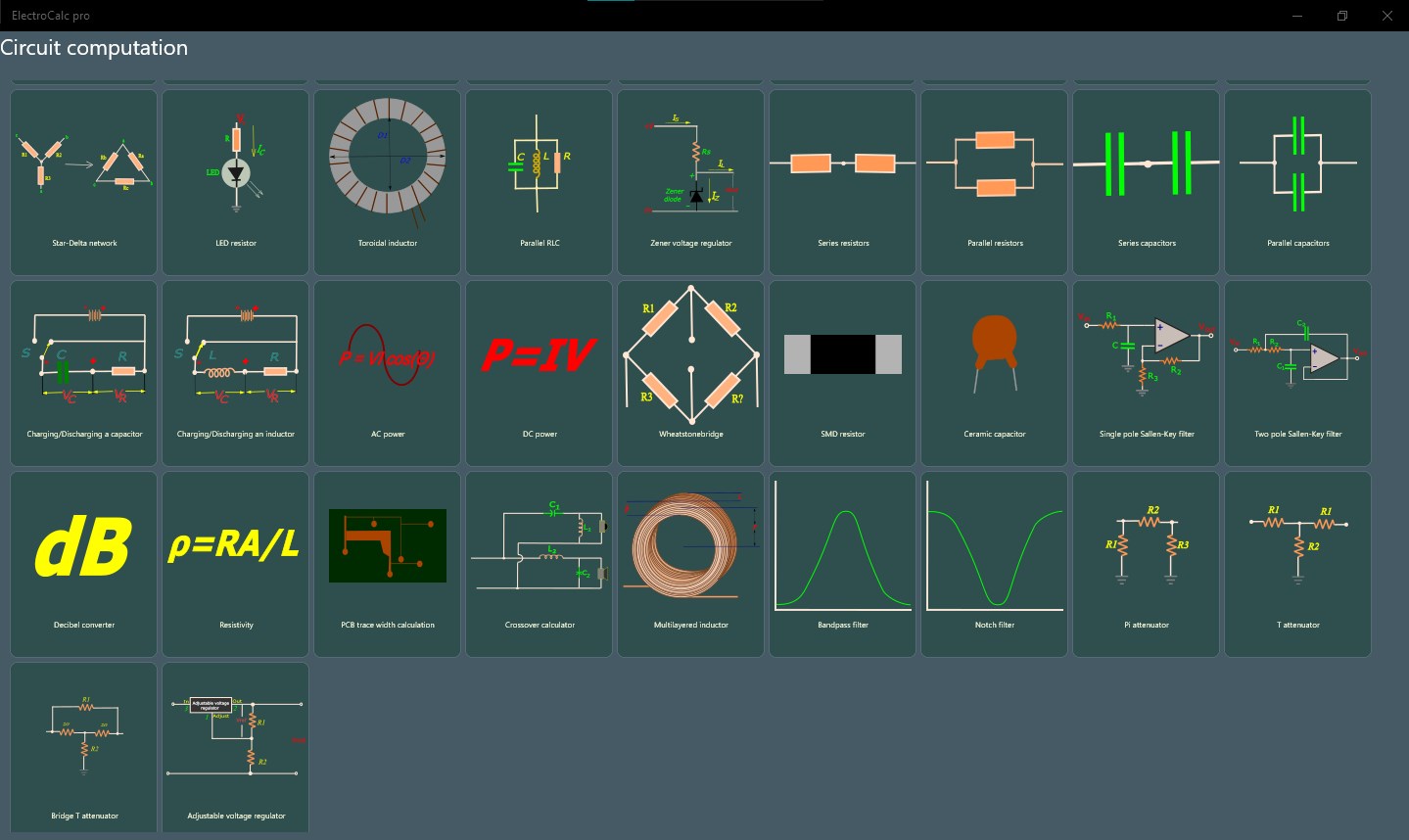Open the Zener voltage regulator tool
1409x840 pixels.
pyautogui.click(x=690, y=181)
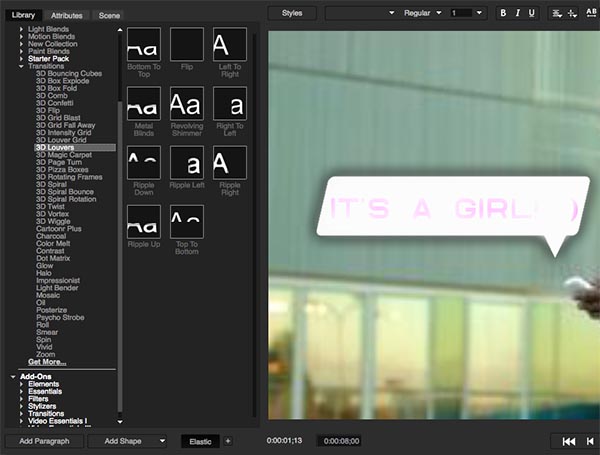This screenshot has height=455, width=600.
Task: Expand the Elements add-on folder
Action: pos(22,384)
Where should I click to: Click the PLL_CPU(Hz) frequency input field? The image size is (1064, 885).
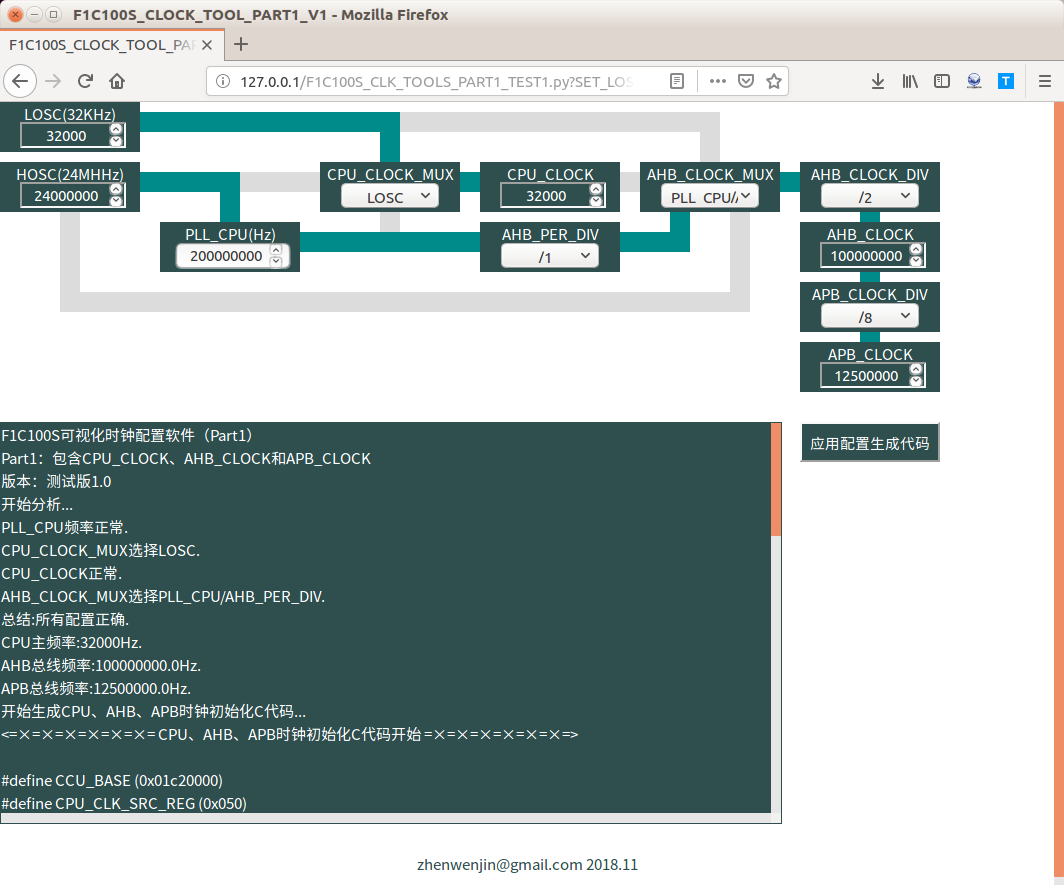(226, 257)
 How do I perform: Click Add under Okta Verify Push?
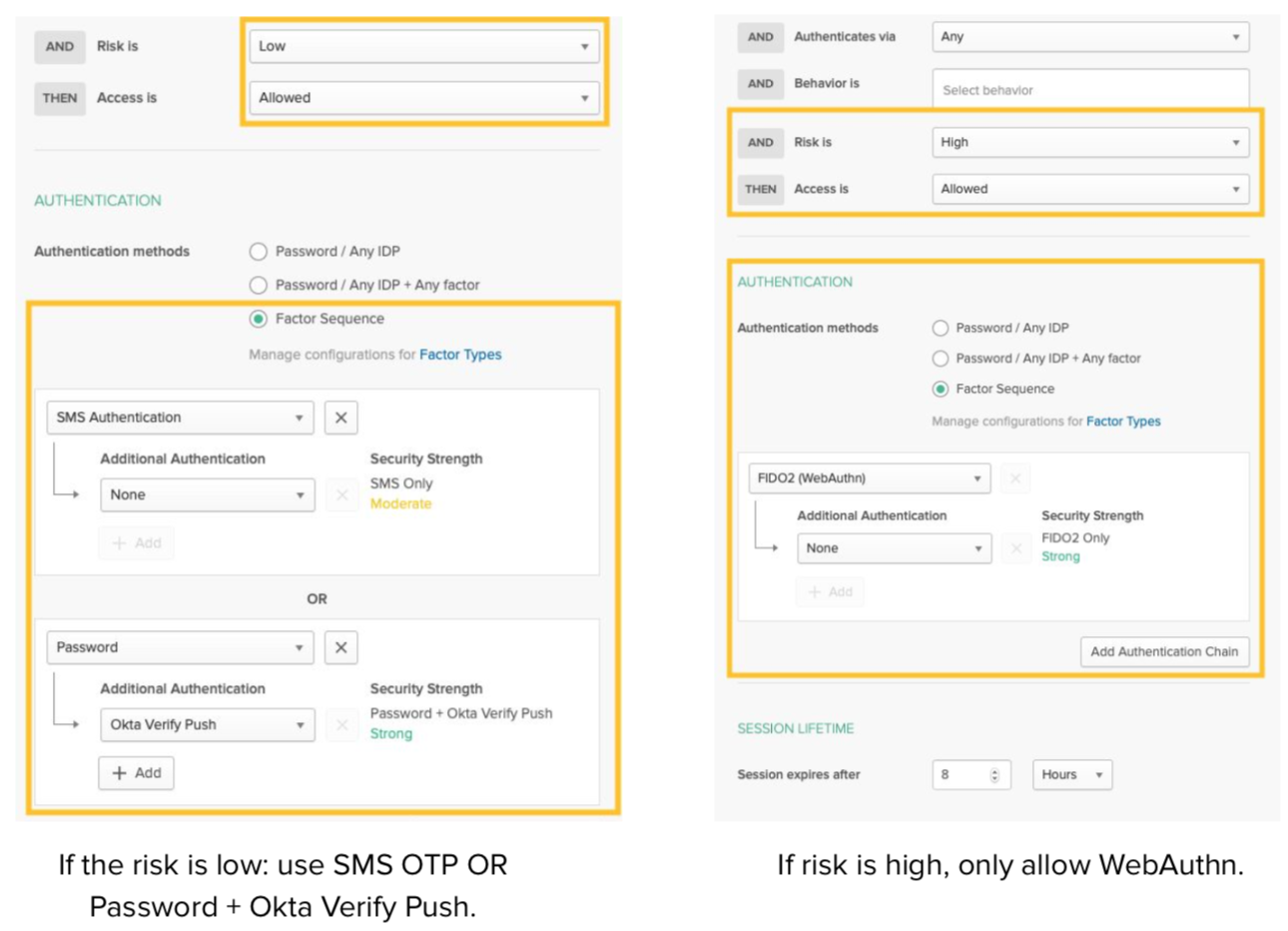[x=136, y=772]

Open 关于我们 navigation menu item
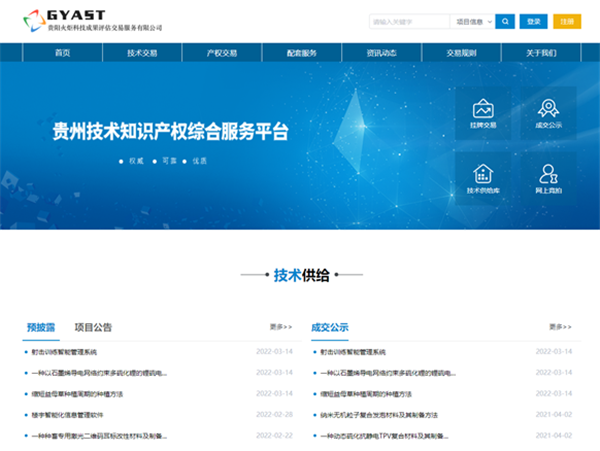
━━━━━━━━━━
**Brief:** Set down, in exact form, only the lines that start at the one containing "Where should I" and finish at the last line of the material; pictures do not go in.

**Result:**
Where should I click to: Click the PLL_CPU(Hz) frequency input field? The image size is (1064, 885).
(226, 257)
 How do I perform: Click Add under Okta Verify Push?
[x=136, y=772]

Open 关于我们 navigation menu item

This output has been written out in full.